Worth noting that the US tried the kind of math education you are suggesting (called the New Math initiative) and it failed miserably. The math education we are seeing today is largely born out of a counter reaction to that failure.
The New Math was something fairly different than what I am suggesting. It was an attempt at an alternate curriculum for primary/secondary school based on higher-level / more abstract mathematical topics, partially displacing study of arithmetic.

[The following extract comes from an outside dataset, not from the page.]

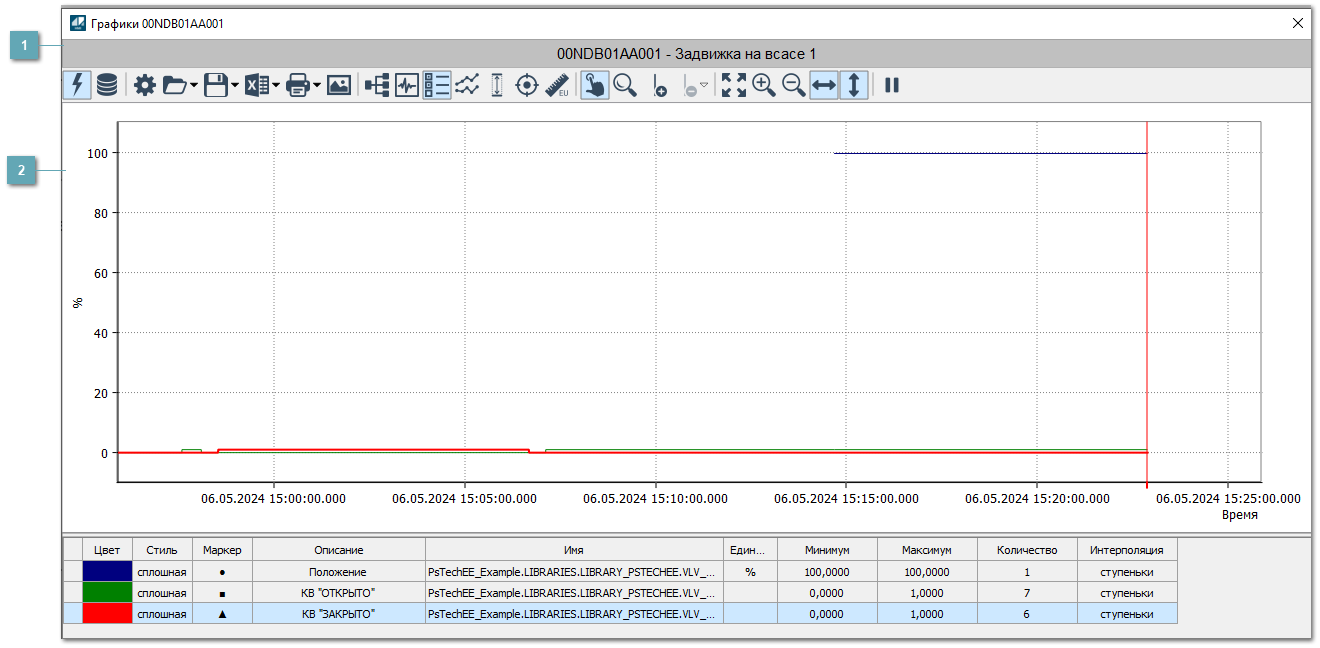Switch to archive database mode
This screenshot has width=1320, height=648.
click(x=107, y=85)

The New Math curriculum per se wasn’t so terrible, though it certainly had flaws (like anything invented from scratch out of context and not slowly developed and tweaked over time in response to feedback in a real-world setting). The bigger problem was that the proponents of the New Math didn’t have much buy-in from students, parents, teachers, school administrators, or the broader society, didn’t really do any outreach or teacher training, didn’t really produce enough supporting materials, and just dumped the curriculum on schools without support.

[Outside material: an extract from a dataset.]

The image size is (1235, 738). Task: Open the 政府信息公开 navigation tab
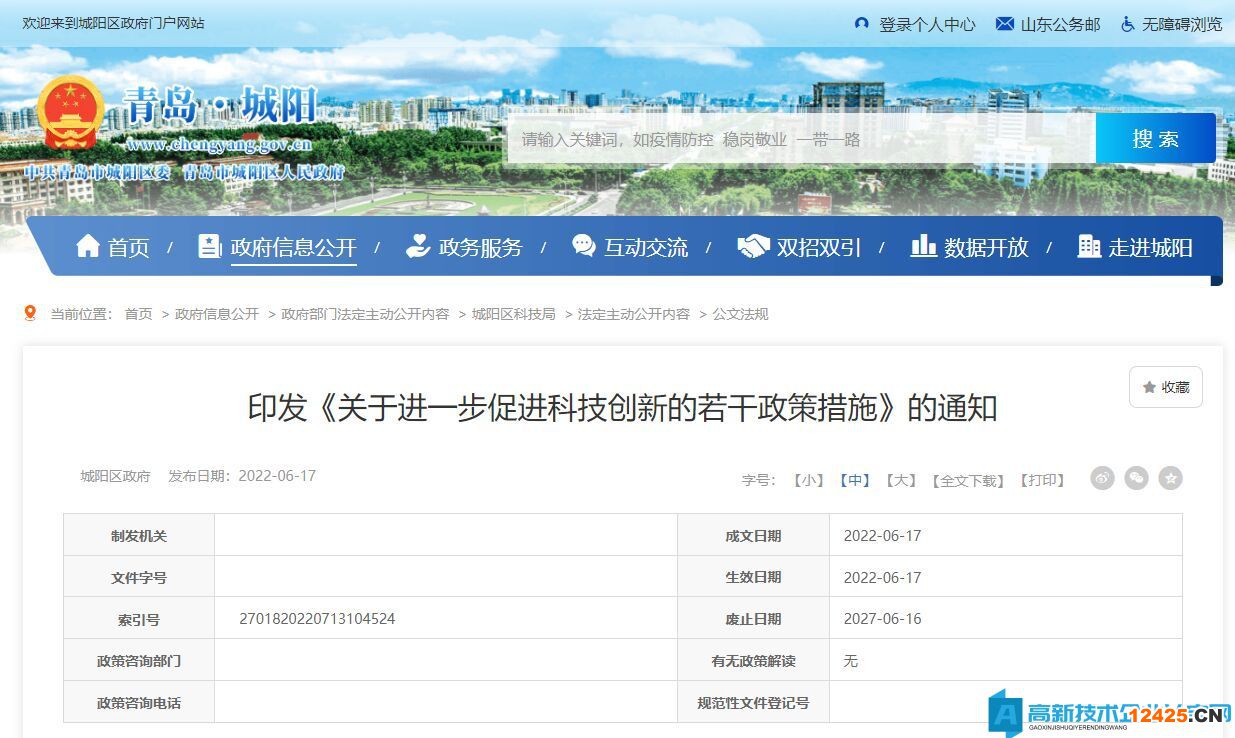click(x=293, y=248)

Parents and teachers didn’t know what to make of the curriculum (were unqualified to teach with or assess it), and didn’t feel involved in the process, and as a result there was a lot of opposition.

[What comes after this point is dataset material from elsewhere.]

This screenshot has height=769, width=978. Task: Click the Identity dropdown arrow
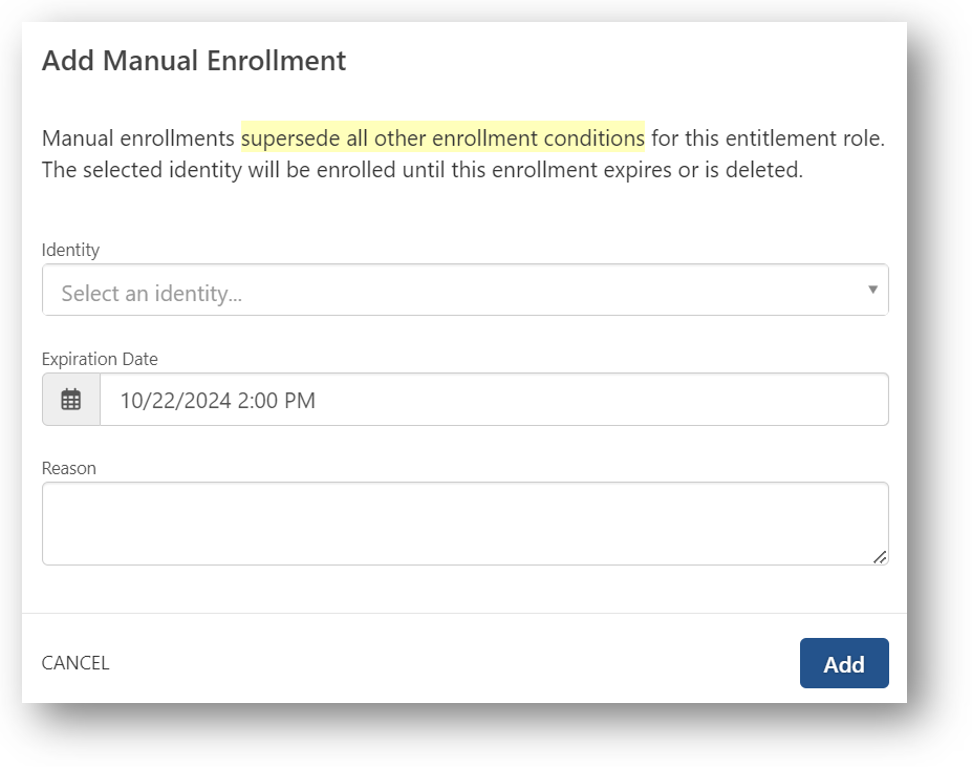pos(872,290)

But what I’m talking about is not teaching different subjects per se, but teaching whatever subject in a different way, focused more on solving problems and thinking than on precisely mimicking teacher’s demonstrations or memorizing formulas. The current typical math pedagogy is patronizing, emphasizes memorization/recall and very careful attention to details (sometimes irrelevant details about formatting), teaches students that they shouldn’t try to think for themselves and teaches them to conflate getting the right answer with being “smart” or “good at math” and that anyone who makes a mistake or doesn’t know how to get the answer is “stupid” or inherently incapable.
I'm not in the US, but both of those seem to be greatly focused on the curriculum. OP is instead talking about the style of teaching and learning, which could be applied to practically any curriculum.
The intuitive geometric description I sometimes use with people is to have them imagine two duplicate rectangles and cut a diagonal in each to form four equivalent triangles. Mentally label the hypotenuse c, the long side b, and the short side a. Then arrange the four triangles into a square with the perimeter consisting of sides of length a+b. Now from the outside area is simply (a+b)^2. But computed from the inside area will consist of 4 * (1/2 a*b) + the area of the central tilted square with sides c or c^2. Simple algebra yields a^2 + 2ab + b^2 = 2ab + c^2 or a^2 + b^2 = c^2. A more fun problem is imagining why there are 180 degrees in any triangle. And for that matter where did that 360 degrees in a circle come from (last one hint: imagine 6 duplicate equilateral triangles and arrange them into a hexagon, assign the Babylonian magic number 60 to each vertex and sum the interior central angles, after using one side to draw a circle around the hexagon).
However, not solving it after 10 minutes left me feeling a bit dumb... :)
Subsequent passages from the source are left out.